"To the soldiers
from Tilly sur Seulles
died for France"
Above the medallion it says:
"To the soldiers who died for France in the war in Algeria
and the fighters in Tunisia and Morocco from 1952 to 1962"
The names of the victims are written on the sides of the monument. On the right there is also a memorial plaque for General Leclerc (officially Philippe-Marie, Viscount of Hauteclocque)
Jacques-Philippe Leclerc was a French general and war hero.
He studied at the prestigious military schools of Saint-Cyr (1924) and Saumur.
In 1939, as an infantry captain, he was wounded and captured by the Germans, but managed to escape to England. When he heard that General Charles de Gaulle was gathering the Free French Forces from London, he adopted the name Leclerc (to spare his family in France reprisals) and joined de Gaulle.

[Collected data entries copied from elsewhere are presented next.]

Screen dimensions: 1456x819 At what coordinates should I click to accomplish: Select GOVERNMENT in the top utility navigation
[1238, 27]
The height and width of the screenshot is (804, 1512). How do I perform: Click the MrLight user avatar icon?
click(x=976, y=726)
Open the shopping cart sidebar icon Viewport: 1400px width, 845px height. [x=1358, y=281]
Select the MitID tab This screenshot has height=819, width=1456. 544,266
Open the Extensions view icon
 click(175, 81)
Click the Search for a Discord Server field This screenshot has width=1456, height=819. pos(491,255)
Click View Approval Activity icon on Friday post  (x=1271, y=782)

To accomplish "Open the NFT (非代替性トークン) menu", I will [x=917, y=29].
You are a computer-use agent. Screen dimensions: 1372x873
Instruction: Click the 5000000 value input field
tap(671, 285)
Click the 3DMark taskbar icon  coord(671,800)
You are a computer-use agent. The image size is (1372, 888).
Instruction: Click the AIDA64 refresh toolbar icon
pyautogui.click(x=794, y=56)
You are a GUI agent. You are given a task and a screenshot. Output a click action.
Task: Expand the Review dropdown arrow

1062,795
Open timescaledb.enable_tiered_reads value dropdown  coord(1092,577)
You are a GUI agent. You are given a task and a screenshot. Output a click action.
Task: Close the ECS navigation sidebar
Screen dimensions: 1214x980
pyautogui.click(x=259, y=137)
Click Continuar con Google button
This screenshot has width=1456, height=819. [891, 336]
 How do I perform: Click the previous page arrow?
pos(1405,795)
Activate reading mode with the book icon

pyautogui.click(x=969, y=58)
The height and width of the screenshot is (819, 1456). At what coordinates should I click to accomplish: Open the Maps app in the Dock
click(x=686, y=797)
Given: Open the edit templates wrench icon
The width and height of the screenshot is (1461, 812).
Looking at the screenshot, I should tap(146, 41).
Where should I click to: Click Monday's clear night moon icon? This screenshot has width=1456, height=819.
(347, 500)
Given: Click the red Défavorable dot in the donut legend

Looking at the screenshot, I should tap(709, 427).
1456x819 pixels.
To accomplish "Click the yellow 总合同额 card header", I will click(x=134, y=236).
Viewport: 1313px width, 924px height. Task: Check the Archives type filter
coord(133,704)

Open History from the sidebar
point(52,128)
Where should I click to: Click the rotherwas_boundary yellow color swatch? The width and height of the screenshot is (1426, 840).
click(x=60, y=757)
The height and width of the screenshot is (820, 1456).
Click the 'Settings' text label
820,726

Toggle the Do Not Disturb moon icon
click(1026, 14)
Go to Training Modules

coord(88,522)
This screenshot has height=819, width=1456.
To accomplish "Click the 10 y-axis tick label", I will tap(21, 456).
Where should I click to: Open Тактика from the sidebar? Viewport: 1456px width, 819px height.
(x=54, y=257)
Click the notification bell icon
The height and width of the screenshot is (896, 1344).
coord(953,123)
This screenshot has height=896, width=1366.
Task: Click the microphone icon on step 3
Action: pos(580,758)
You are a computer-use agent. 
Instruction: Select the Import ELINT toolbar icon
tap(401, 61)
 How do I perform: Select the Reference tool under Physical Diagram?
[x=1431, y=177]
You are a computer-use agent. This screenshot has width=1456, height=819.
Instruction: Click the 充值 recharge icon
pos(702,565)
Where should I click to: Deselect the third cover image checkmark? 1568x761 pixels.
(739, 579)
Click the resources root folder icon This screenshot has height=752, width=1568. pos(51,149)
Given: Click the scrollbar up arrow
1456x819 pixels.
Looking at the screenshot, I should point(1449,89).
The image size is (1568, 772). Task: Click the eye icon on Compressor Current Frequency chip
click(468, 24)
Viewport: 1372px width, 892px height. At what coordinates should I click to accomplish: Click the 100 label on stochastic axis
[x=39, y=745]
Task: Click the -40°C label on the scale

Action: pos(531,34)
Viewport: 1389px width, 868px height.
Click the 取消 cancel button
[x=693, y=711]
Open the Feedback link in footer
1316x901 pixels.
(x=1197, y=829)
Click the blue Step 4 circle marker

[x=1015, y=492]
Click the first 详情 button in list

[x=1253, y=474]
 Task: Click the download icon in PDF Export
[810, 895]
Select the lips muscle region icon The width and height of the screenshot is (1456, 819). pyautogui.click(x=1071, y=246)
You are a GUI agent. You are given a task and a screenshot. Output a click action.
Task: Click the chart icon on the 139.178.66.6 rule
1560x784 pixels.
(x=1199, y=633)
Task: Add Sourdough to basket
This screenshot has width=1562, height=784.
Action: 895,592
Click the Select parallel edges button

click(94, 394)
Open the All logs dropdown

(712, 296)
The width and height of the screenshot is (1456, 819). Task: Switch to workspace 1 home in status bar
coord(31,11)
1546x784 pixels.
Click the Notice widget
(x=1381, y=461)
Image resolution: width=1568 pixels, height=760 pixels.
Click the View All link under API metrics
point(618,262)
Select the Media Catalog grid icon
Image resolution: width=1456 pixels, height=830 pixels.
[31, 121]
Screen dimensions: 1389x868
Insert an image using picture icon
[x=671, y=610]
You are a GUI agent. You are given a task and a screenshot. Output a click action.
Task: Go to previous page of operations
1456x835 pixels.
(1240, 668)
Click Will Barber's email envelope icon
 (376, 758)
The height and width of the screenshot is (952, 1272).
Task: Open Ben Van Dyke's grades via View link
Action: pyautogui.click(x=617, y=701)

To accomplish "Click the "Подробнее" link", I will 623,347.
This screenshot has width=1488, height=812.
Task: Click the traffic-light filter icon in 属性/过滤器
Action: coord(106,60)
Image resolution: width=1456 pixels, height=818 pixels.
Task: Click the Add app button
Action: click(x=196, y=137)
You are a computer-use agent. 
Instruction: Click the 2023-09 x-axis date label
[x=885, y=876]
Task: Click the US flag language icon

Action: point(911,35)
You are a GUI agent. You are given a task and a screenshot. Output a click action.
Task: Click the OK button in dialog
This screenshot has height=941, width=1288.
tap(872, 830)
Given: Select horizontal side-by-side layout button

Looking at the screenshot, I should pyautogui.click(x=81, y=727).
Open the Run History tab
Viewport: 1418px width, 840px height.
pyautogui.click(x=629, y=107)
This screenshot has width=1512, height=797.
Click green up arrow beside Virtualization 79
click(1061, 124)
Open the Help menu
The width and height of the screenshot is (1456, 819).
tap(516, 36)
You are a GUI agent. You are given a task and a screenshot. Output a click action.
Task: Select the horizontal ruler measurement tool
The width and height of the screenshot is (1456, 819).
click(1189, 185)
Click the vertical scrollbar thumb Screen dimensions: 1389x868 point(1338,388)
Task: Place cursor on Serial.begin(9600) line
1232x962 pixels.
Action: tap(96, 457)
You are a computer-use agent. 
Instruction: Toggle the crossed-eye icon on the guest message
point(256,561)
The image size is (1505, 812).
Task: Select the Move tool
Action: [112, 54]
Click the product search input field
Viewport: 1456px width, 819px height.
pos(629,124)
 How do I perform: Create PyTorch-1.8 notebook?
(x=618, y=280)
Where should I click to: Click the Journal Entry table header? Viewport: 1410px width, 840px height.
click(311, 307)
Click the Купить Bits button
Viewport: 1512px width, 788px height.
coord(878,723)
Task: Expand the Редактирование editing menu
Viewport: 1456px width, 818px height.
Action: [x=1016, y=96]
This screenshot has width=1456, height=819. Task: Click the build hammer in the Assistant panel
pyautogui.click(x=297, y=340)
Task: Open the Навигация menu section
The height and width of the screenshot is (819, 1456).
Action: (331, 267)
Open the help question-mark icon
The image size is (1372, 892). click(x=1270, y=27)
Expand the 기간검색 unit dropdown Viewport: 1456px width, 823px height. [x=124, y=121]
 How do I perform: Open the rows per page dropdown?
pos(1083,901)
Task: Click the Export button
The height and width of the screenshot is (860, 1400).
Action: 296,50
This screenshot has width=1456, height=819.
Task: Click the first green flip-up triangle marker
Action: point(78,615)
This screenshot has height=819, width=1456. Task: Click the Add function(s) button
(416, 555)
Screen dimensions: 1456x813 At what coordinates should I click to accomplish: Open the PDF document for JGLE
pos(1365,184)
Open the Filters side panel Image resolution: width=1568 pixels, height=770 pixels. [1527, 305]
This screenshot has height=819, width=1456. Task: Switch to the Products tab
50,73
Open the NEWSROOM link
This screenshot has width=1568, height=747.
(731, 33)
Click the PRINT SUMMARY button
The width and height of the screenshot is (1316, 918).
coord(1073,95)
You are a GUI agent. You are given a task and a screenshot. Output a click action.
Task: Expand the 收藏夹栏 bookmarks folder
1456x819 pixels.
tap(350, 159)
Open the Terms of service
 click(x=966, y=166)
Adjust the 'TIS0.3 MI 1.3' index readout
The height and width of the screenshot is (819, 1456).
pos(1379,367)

He was promoted to colonel by de Gaulle and won a number of military victories in French Equatorial Africa. After being promoted to brigadier general, he organized a spectacular 1,000-mile (1,600 km) march from Chad to Tripoli, Libya, to join forces with the British Eighth Army, capturing Italian garrisons along the way. In 1943 he was promoted to major general.
He took part in the invasion of Normandy in 1944 as commander of the Free French
2nd Armored Division, which disembarked on August 1 and took part in the drive to Alençon en Argentan by the Third Army of American General George S. Patton.
On August 20, the 2nd Armored Division was ordered by Supreme Allied Commander Dwight D. Eisenhower to liberate the French capital, and on August 25, the commander of the German garrison in Paris, Dietrich von Choltitz, surrendered to Leclerc. The next day, Leclerc and de Gaulle formally entered Paris in triumph.
Leclerc went on to liberate Strasbourg (23 November 1944) and then led his men into Germany and captured Berchtesgaden. In July 1945, Leclerc was appointed commander of the French expeditionary force to the Far East. That same year he legally changed his name from Philippe-Marie, vicomte de Hauteclocque, to Jacques-Philippe Leclerc de Hauteclocque, using his war name.
In March 1946, Leclerc was sent to French-occupied Indochina. He saw that the nature of the problems there was more political than military, but he stirred controversy in France with that message and resigned. In July 1946 he became Inspector General of the French troops stationed in North Africa. He died there in a plane crash. In 1952, the French government posthumously appointed him Marshal of France.